When you fix the white balance of an image, you typically shift the colors using some linear or nonlinear transform. In the case of ColorLab, it's a chromatic adaptation transform based on the CIECAT02 matrix, and it shifts the image colors between two illuminants. The source illuminant is one that the user has helped to define by clicking a pixel in the image that is meant to be white. If this is an orange-tinted color, a light source with these characteristics is found by the algorithm. The destination illuminant is always based on the standard D65 one, which is what modern PAL/NTSC/HDTV as well as computer video assumes.
Anyway, when you shift colors in this way, and some colors are clipped to pure white or nearly pure white in the original image (which has a bad color cast overall), those highlights of the image might look pretty ugly afterwards. See this clock for an example:
As you can see, overall the image has been improved but the clock face is now a dull cyan shade. The linear white balance transform didn't take into account that this was meant to be a highlight. Trying to white balance this image in Adobe Lightroom will give a result that isn't cyan-tinted. However, it seems that Lightroom does this by raising the brightness of the entire image. This causes the clock face to again clip at white. I don't like that, since it might compromise the rest of the image.
So I had to find my own way. After a little experimentation, and discussion with John O., I found a solution that seems to work at least most of the time.
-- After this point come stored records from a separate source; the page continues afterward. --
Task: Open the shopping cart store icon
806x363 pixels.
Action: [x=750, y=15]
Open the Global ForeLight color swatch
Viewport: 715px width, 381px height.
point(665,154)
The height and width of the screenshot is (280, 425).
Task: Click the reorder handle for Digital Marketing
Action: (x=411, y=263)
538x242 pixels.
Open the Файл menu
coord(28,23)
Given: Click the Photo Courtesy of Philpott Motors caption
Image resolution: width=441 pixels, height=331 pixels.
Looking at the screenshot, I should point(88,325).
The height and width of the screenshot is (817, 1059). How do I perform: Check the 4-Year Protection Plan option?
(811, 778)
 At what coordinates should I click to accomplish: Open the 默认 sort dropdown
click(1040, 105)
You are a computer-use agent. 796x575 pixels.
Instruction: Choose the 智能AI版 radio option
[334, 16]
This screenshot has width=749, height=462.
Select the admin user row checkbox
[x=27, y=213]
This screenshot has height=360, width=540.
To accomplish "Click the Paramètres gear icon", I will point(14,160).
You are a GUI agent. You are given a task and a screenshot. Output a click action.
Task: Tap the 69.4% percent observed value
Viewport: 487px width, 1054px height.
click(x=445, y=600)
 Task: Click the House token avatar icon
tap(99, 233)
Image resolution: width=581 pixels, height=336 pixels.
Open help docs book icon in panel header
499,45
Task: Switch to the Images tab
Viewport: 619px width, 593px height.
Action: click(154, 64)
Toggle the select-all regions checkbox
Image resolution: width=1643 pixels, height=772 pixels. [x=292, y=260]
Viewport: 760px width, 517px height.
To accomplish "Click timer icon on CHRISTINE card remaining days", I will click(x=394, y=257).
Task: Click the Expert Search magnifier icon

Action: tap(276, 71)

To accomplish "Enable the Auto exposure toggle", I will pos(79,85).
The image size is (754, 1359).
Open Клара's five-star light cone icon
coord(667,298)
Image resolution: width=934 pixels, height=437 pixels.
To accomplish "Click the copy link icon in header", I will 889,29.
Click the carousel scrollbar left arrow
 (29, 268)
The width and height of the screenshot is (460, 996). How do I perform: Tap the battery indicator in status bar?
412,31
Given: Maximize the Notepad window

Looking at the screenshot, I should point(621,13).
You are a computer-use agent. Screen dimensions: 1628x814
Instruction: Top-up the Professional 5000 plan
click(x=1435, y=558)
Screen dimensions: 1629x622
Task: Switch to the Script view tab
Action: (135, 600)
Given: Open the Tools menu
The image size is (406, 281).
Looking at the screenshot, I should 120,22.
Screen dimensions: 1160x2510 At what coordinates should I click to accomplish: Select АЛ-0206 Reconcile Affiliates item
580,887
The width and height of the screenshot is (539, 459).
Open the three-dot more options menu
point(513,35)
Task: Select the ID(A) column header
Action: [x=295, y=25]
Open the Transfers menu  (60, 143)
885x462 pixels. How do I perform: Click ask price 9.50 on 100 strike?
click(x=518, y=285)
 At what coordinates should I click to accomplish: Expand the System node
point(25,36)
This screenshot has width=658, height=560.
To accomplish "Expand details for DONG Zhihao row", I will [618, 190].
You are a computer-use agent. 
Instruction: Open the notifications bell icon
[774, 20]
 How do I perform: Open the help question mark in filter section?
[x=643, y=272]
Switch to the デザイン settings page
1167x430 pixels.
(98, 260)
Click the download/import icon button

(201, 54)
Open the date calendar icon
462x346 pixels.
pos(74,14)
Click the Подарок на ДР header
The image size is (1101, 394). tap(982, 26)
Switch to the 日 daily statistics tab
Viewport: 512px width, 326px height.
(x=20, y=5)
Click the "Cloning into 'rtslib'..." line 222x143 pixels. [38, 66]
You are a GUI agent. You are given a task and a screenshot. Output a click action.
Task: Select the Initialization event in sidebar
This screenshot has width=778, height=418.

I added an option called "Protect highlights" to ColorLab, and made the strength of the effect configurable.
This looks a lot better. :) What the algorithm does is examine the R/G/B value of the original pixel, and depending on how close it is to the maximum (255 for each channel), it shifts the WB-corrected pixel towards a desaturated version of the original. Therefore the luma of the original is retained, while removing the original color cast.
I still have to test this technique on more images, but it looks promising.